Thomas Jefferson Papers

From Thomas Jefferson to Daniel L. Hylton, 1 March 1791

To Daniel L. Hylton

Philadelphia Mar. 1. 1791.

Dear Sir

I recieved yesterday your favor of Feb. 20. and should not so soon have troubled you with an answer, but that you mention that the Vis-a-vis has been long ago shipped for this place. This is the first news I have heard of it, and I imagined it still at your house. I now presume that some accident has happened respecting it, and will therefore thank you for the name of the vessel and captain by which it was to come, and such other circumstances as may serve as a clue to search into the matter.—I thank you for the readiness with which you have been so good as to undertake my little commission about the tobacco.

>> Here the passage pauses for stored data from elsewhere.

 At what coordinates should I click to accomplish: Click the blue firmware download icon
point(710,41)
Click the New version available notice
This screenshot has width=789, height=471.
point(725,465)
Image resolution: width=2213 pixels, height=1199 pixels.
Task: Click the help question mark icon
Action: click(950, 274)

I know that there was among my tobacco from Bedford certain hogsheads injured by having fired in the field. If the inspectors can point them out, be so good as to let only one of the fired hhds. come, as I have reason to believe they will not do here. I have great encouragement to bring this as well as my future crops here. I shall be determined by the sample I have asked you to send, which will be large enough to enable the tobacconists here to decide whether the quality suits them. If it does, I shall have the residue brought. This makes me anxious to recieve the twenty hogsheads. Present my affectionate compliments to Mrs. Hylton, and am Dear Sir Your friend & servt,

Th: Jefferson

PrC (MHi).

The vis-à-vis was one that TJ evidently had admired when he stopped with the Hyltons on 4 Oct. 1790 and for which he proposed an exchange with Mrs. Hylton, whom he also admired (see TJ to Hylton, 4 Nov. 1790). Adam Lindsay wrote from Norfolk on 4 Mch. 1791: “About three weeks ago, a box was sent to my house from Williamsburg, directed to you. I suposed some person had instructions to forward it but no one has apply’d. I take the opportunity of the Sloop Netty Capt. Cuningham of sending the box round to you. I shall be happy it arrives safe. Should there be any services in my power to render you here you may at all times command me. I had the pleasure of hearing by Mr. Hylton that Mrs. Randolf was well. I hope your little daughter is likewise so” (RC in MHi; endorsed by TJ as received 12 Mch. 1791 and so recorded in SJL). The vessel on which the vis-à-vis was shipped was evidently lost at sea (Hylton to TJ, 14 Apr. 1791).